2. Ask a Sharp Question
Data science is the process of using names and numbers to answer a question. The more precisely you ask your question the better chance you have of finding an answer you are satisfied with. When choosing your question, imagine that you are approaching an oracle that can tell you anything in the universe, as long as the answer is a number or a name. It's a mischievous oracle, and its answer will be as vague and confusing as it can get away with. You want to pin it down with a question so airtight that the oracle can't help but tell you what you want to know. Examples of poor questions are "What can my data tell me about my business?", "What should I do?" or "How can I increase my profits?" These leave wiggle room for useless answers. In contrast, clear answers to questions like "How many Model Q Gizmos will I sell in Montreal during the third quarter?" or "Which car in my fleet is going to fail first?" are impossible to avoid.
Now that you have a question, check to see whether you have examples of the answer in your data. If your question is "What will my stock's sale price be next week?" then make sure your data includes your stock's price history. If your question is "How many hours until a model 88 aircraft engine fails?" then make sure your data includes failure times of several model 88 engines. These examples of answers are called your target. Your target is the quantity or category that you want to predict or assign in the future. If you don't have any target data, go back to Step 1 and Get More Data. You won't be able to answer your question without it.

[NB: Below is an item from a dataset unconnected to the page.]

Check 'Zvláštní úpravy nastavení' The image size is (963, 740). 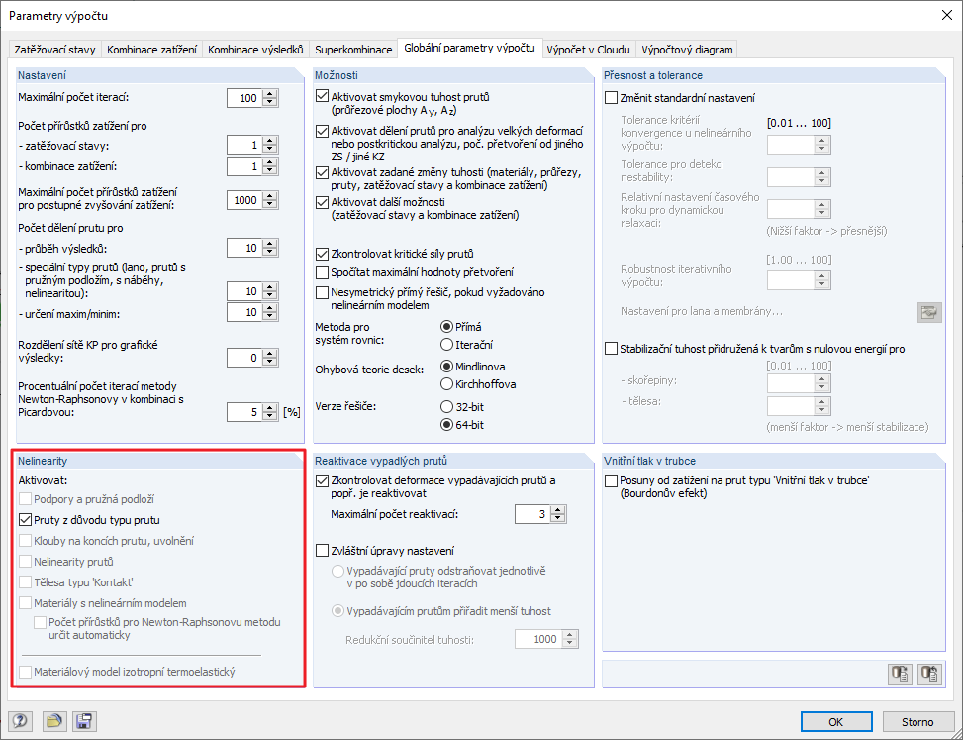click(320, 551)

3. Put the Data in a Table
Most machine learning algorithms assume your data is in a table. Each row is one event or item or instance. Each column is one feature or attribute of all those rows. A data set describing American football might have each row represent a game with columns for home_team, visiting_team, home_team's_score, visiting_team's_score, date, start_time, attendance and so on. The columns can be arbitrarily detailed and there can be as many as you like. The football data set could even include a column as detailed as yards_rushed_by_the_home_team_during_the_final_two_minutes_of_the_first_half.
Choose Your Rows
There are lots of ways to break a data set into rows, but only one way will help you answer your question: each row needs to have one and only one instance of your target. Consider data gathered from a retail store. It could be condensed to one transaction per row, one day per row, one store per row, one customer per row, and many other row representations. If your question is "Will a customer return for a second visit?" then one customer per row is the right way for you to organize it. Your target, whether_the_customer_returned, applies once and only once to each individual and will be present on each row. That wouldn't happen if there were one store per row or one day per row. If you end up with a single target column across all your rows, then you know you chose the right row representation.

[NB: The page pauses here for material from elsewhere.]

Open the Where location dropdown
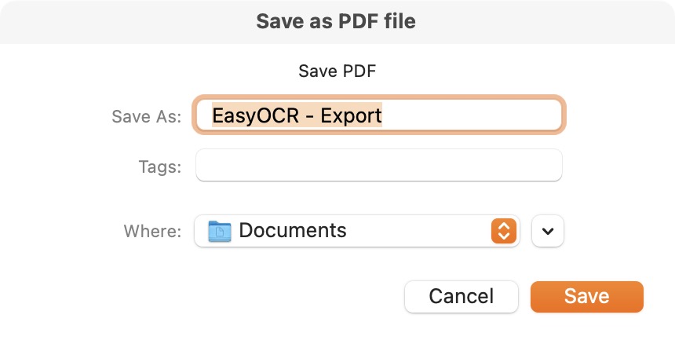Screen dimensions: 675x344 [357, 231]
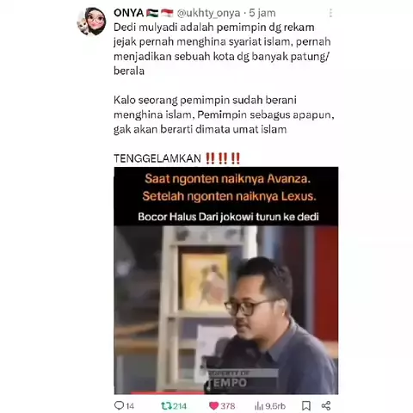
Task: Like the post via heart icon
Action: coord(213,405)
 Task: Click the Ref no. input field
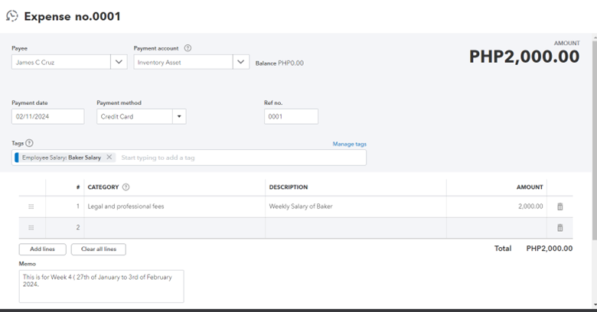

You may have to roll some data up to get it to fit. For instance, if your question is "How many lattes will I sell per day?" then you'll want one day per row in your table, with a target column of number_of_lattes_sold. But your data may be recorded as a list of latte sales transaction with the time and date of each. In order to fit this into a one-day-per-row format, it is first necessary to roll up the data, that is, to combine a bunch of measurements into a single one. In this case, it means counting up the number of lattes sold on each date. Other information, such as the time each latte was sold, is lost in this process, but that's OK. That data wasn't going to help you answer your question.
4. Check for Quality
The next step is to take a careful walk through the data. This has two purposes. The first is to spot any poor data and fix or remove it. The other is to become intimately familiar with each row and column. You cannot skip this step and expect to get the most out of your data. If you show your data love, it will love you back.
Look at just one column of data. What is it labeled? Do the values fit the label? Does the label mean anything to you? Is there documentation on what the column means? On how it was measured? On who measured it? If you're lucky enough to know the person who recorded it, take them out for a donut and ask them how they measured it. Ask them for funny stories about what went wrong. Your investment in pastry will be repaid many times over.
Now plot the column as a histogram. Does the distribution fit what you know about the feature? Are there an unusual number of outliers? Do the outliers make physical sense? If you are looking at longitude of agricultural plots, do some of them lie in the Pacific Ocean? If you are looking at test scores, is there a cluster at one percent? Ten thousand percent? Use everything you know about where the data came from and subject the values to a sniff test. If they seem a little off in any way, find out why.
While walking through the columns, you may find that the labels and documentation were misleading or incorrect. Make sure to write down what you learned about them. At this point you probably know the data better than anyone except the person that recorded it. Share your knowledge.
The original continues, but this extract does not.